++++ DOCUMENT TEXT
COURT OF APPEALS

                DECISION

   DATED AND RELEASED

 

           AUGUST 27, 1996

 

 

 

 

                  NOTICE

 

A party may file with the Supreme Court a petition to review an adverse decision by the Court of Appeals.  See § 808.10 and Rule 809.62, Stats.

This opinion is subject to further editing.  If published, the official version will appear in the bound volume of the Official Reports.

 

 

 

 

No.  96-0805-FT

 

STATE OF WISCONSIN               IN COURT OF APPEALS

     DISTRICT III           

                                                                                                                       

BENJAMIN G. BENISHEK,

 

                                                            Plaintiff-Respondent,

 

                        v.

 

LABOR AND INDUSTRY

REVIEW COMMISSION,

 

                                                            Defendant,

 

HOME INSURANCE COMPANY

and W. H. TRANSPORT,

 

                                                            Defendants-Appellants.

                                                                                                                      

 

 

                        APPEAL from a judgment of the circuit court for Langlade County:  JAMES P. JANSEN, Judge.  Affirmed.

                        Before Cane, P.J., LaRocque and Myse, JJ.

                        PER CURIAM.   W. H. Transport and its insurer appeal a judgment reversing a decision of the Labor and Industry Review Commission.[1]  Because the LIRC decision was based on an issue that was not properly before the commission, we conclude that LIRC exceeded its authority and we affirm the trial court's reversal of its decision.

                        Benjamin Benishek filed an application for a hearing with the Department of Industry, Labor and Human Relations alleging two separate injury dates.  By stipulation, the hearing was limited to the injury date of June 19, 1991.  W. H. Transport and its insurer filed an answer admitting that the accident occurred on or about the time claimed and that Benishek was performing a service growing out of and incidental to his employment and that the accident causing injury arose out of the employment.  After the date the notice of hearing was mailed, W. H. Transport attempted to amend its answer to deny the assertions previously admitted.  The administrative law judge (ALJ) sustained an objection because the amended answer was not timely.  The only issue joined for the hearing was whether Benishek suffered a continuing disability.  The ALJ found for Benishek on the only issue tried.  LIRC reversed the ALJ's ruling that Benjamin Benishek sustained a work-related injury.  LIRC's ruling, in effect, allowed the filing of an amended answer after the time set out in Wis. Adm. Code § IND 80.08 and faulted Benishek for not presenting evidence on that issue after the ALJ struck the amended answer raising that issue.
++++++++
### INSTRUCTIONS TO FOLLOW
Extract verbatim the stretch of the appellate decision from "Defendants-App" through "JANSEN, Judge.  Affirmed.".
++++ DATA EXTRACTS
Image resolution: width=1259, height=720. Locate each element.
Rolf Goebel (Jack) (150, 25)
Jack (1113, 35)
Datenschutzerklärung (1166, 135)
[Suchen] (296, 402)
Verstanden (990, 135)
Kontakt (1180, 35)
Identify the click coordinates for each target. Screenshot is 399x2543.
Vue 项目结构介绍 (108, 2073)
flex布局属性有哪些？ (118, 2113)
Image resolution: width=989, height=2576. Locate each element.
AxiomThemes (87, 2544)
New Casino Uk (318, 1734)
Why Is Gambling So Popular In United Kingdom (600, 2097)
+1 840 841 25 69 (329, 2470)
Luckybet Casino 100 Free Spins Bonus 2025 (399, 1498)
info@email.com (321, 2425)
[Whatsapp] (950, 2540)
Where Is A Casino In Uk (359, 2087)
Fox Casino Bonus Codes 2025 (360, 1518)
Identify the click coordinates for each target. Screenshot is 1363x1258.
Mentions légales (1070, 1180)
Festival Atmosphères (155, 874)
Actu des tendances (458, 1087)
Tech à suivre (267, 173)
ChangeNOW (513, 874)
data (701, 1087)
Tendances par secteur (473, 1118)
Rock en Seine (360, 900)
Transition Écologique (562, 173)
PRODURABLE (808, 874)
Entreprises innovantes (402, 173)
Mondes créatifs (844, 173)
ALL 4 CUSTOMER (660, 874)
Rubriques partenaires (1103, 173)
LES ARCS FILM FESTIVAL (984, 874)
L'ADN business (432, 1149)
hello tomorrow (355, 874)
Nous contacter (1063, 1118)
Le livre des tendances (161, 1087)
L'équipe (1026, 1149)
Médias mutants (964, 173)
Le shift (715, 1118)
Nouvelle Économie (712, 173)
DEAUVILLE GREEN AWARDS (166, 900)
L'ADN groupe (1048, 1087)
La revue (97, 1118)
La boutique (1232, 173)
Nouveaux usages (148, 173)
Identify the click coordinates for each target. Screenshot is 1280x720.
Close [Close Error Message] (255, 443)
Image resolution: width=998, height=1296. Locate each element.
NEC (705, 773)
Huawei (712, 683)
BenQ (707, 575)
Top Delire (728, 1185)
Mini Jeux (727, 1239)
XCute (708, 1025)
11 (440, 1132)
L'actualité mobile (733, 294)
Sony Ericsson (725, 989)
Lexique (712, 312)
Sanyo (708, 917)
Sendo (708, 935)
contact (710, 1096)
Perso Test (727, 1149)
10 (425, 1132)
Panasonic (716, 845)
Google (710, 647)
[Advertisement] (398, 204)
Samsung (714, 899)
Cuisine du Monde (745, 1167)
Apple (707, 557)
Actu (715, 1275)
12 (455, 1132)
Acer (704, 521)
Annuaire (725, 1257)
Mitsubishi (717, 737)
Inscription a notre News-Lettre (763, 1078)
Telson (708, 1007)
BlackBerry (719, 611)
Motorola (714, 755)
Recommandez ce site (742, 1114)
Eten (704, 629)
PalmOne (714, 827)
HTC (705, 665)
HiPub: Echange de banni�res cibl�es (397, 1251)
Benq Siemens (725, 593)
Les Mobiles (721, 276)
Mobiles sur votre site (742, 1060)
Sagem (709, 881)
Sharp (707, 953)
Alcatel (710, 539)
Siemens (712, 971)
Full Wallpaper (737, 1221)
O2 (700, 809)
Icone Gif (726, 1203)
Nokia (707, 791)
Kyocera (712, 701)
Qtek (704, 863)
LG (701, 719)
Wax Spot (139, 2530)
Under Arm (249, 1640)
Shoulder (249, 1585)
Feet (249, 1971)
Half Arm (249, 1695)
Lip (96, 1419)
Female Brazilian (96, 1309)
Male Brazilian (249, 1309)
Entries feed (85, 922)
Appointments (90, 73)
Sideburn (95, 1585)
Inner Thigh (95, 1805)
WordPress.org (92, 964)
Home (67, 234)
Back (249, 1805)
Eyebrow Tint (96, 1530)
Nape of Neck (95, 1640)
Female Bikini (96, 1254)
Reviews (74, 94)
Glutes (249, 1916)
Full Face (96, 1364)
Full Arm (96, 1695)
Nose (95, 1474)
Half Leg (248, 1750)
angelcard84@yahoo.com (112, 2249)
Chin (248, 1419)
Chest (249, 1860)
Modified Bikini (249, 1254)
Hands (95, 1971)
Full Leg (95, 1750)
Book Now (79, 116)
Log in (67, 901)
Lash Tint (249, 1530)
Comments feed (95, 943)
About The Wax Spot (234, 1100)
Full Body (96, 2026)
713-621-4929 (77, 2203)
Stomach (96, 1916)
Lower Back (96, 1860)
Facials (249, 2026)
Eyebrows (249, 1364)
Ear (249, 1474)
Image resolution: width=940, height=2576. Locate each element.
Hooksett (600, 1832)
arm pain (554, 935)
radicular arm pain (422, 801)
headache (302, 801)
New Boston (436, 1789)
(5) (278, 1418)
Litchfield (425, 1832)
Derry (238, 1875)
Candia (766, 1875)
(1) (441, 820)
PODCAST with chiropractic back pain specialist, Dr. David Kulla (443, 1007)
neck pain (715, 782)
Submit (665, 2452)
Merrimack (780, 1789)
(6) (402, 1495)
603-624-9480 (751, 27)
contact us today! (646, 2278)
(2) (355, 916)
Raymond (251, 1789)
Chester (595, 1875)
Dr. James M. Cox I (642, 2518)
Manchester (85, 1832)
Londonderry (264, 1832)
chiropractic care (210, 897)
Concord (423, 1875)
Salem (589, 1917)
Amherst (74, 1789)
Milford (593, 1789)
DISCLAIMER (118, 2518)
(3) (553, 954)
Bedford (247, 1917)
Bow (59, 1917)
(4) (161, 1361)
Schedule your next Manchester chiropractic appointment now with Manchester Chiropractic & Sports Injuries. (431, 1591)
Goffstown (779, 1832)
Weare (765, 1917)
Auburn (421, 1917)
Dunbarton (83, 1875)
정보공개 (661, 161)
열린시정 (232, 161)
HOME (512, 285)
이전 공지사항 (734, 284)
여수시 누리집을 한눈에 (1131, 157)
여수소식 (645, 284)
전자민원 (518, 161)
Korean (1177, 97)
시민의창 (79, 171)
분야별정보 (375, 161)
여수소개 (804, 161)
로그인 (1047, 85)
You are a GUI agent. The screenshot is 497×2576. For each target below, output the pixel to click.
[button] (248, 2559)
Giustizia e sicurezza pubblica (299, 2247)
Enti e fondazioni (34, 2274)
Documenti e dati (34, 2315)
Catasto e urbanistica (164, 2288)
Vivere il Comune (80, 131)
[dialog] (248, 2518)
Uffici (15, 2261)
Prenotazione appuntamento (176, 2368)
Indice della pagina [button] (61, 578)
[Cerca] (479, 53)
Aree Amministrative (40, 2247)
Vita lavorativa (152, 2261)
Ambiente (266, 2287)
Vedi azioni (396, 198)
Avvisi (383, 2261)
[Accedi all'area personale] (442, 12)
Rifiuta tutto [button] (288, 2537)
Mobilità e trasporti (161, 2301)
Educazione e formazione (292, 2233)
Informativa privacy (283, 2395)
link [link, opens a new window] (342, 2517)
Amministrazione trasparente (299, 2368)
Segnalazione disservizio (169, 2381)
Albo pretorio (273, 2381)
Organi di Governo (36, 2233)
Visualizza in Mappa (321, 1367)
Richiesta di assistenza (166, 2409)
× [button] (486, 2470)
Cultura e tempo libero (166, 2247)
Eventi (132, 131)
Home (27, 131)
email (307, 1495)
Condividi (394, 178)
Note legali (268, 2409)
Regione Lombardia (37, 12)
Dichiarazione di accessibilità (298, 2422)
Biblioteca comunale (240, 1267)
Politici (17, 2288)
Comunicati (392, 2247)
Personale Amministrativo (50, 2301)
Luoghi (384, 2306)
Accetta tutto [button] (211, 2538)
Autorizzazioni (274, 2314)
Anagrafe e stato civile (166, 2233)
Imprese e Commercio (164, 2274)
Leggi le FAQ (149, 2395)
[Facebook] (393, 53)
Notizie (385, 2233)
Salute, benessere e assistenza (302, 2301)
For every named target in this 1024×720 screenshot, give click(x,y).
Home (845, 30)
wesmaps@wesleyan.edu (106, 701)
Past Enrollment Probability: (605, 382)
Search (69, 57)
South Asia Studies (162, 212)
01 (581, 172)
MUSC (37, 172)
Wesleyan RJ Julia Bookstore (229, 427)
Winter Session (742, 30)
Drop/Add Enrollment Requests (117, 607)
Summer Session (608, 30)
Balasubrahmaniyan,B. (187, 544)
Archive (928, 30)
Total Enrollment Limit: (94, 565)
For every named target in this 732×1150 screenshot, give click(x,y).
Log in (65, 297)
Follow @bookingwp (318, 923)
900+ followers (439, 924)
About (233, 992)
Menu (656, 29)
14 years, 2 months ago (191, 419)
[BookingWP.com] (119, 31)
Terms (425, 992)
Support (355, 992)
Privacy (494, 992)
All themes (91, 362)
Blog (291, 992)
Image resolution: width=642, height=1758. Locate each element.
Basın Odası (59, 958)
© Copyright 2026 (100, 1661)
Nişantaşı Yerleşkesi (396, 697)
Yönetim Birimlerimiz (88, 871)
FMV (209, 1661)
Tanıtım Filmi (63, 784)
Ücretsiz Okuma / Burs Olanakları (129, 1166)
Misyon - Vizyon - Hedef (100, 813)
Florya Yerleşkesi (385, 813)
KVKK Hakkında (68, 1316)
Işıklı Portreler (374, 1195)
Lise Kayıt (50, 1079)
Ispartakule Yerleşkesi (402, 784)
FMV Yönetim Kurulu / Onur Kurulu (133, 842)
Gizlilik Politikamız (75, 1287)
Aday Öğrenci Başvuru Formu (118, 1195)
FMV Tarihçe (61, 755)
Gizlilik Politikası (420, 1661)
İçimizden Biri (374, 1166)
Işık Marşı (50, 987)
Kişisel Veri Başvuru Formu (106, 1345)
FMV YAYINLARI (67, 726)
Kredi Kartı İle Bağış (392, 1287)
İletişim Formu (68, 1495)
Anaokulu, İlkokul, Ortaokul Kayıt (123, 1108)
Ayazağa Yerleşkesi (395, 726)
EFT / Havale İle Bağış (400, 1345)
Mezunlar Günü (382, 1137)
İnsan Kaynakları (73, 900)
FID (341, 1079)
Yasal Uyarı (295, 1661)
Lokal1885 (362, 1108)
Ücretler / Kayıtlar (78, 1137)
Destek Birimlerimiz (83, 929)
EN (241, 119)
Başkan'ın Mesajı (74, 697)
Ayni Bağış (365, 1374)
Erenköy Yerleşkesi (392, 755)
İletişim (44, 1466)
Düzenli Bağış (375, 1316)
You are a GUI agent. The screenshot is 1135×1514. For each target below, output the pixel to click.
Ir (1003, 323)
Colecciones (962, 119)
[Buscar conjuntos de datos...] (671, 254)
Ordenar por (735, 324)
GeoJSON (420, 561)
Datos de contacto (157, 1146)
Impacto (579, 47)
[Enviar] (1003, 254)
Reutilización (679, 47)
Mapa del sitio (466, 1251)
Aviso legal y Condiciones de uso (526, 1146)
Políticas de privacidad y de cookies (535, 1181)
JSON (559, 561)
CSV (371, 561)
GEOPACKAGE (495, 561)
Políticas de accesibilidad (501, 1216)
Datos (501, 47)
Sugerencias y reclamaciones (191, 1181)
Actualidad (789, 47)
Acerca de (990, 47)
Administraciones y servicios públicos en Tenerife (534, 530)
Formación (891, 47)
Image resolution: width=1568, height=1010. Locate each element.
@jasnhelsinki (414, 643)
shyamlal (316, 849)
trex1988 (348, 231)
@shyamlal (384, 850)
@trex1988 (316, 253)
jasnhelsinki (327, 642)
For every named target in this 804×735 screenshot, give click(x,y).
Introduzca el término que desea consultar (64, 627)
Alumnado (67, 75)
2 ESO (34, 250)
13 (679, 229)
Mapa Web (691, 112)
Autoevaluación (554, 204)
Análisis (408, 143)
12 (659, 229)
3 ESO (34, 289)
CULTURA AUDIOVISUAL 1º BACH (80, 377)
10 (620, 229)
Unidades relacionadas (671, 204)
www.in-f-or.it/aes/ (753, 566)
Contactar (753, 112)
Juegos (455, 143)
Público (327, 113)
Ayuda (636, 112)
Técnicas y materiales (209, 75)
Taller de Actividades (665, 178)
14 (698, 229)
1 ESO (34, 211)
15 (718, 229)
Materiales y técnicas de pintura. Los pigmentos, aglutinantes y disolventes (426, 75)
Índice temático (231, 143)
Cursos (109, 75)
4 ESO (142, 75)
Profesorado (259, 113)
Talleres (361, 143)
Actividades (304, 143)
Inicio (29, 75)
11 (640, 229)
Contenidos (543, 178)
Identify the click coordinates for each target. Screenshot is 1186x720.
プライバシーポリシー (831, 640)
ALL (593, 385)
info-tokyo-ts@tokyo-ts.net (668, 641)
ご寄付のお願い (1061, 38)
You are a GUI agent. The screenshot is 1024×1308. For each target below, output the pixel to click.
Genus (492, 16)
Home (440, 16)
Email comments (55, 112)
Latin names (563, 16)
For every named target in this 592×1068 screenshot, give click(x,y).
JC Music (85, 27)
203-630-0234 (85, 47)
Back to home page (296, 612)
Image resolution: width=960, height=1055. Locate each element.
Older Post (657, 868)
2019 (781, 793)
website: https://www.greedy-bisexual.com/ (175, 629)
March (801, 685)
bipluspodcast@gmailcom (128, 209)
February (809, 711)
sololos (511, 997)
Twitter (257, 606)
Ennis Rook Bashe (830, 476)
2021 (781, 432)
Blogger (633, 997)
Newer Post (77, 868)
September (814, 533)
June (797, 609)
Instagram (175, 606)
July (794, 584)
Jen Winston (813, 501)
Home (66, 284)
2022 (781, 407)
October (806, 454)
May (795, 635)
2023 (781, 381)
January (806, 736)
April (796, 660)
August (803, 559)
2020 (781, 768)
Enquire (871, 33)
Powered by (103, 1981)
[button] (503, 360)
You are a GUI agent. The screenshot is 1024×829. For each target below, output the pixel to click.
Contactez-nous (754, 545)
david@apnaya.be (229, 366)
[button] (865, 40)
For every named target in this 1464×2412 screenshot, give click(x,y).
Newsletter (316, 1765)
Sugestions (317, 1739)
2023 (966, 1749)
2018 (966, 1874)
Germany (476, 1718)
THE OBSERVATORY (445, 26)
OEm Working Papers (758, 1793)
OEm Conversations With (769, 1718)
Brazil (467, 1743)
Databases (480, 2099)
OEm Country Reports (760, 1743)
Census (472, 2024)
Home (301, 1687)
++++++++
### EXERCISE OUTPUT
Defendants-Appellants.

                                                                                                                      

 

 

                        APPEAL from a judgment of the circuit court for Langlade County:  JAMES P. JANSEN, Judge.  Affirmed.